### The problem
Search the data for "Gauntlet". Each line containing it is to be copied.

Material provided START

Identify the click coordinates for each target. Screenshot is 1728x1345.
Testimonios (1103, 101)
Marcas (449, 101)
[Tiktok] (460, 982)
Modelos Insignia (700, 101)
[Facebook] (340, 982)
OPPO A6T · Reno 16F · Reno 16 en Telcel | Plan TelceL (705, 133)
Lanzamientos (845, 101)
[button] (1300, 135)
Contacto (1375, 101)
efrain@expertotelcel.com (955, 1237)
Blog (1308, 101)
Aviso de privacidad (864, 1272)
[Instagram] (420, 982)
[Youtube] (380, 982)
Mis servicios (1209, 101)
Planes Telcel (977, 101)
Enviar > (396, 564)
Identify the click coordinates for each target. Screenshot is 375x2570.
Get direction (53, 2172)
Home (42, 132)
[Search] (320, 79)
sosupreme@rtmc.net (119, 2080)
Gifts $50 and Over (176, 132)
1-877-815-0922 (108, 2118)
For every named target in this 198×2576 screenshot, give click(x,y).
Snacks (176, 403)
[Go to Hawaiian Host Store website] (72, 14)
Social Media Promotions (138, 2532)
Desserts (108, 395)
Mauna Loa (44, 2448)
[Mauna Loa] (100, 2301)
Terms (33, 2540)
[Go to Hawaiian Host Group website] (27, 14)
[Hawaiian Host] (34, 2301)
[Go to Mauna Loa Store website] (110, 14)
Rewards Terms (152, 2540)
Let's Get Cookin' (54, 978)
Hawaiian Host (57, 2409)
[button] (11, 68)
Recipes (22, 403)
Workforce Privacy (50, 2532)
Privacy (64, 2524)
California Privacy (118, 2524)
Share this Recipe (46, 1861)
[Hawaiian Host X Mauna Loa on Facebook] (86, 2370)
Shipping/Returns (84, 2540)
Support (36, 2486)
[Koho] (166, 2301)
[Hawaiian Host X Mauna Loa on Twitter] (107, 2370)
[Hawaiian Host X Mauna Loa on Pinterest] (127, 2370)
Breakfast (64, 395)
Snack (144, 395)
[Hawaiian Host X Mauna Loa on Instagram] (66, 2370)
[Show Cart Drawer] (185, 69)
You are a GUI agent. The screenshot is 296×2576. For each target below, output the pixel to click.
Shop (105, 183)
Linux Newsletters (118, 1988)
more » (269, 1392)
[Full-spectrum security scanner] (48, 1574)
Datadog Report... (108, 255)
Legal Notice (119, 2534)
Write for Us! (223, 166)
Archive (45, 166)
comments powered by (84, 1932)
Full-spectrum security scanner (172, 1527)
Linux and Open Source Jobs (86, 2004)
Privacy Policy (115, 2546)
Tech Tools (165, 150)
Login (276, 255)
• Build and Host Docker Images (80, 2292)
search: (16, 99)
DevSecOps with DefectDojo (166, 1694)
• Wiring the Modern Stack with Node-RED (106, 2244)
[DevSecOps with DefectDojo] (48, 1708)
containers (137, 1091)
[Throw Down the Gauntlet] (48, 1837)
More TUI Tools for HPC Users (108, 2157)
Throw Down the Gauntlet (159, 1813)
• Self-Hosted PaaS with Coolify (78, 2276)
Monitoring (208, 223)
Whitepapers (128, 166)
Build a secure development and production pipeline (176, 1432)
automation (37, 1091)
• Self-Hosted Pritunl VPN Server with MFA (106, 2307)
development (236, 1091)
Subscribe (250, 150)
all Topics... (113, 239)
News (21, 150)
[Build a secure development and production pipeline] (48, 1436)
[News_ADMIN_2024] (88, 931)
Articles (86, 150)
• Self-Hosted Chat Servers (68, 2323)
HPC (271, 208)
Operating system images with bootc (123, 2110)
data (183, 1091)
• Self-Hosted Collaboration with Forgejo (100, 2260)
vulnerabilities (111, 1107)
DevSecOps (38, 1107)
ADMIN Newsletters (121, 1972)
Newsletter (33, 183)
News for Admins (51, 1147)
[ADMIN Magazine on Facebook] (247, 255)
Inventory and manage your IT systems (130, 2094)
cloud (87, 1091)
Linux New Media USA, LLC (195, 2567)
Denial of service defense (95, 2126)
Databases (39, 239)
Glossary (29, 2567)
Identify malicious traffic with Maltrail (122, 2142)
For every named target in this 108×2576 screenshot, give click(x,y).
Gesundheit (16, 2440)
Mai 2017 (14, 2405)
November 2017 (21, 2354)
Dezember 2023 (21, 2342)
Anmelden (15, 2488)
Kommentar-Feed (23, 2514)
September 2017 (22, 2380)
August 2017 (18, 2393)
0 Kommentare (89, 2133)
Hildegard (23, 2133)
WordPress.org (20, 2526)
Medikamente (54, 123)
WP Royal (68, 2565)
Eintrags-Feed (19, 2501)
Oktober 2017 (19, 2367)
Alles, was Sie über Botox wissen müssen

Material provided END

### Reply
[Throw Down the Gauntlet] (48, 1837)
Throw Down the Gauntlet (159, 1813)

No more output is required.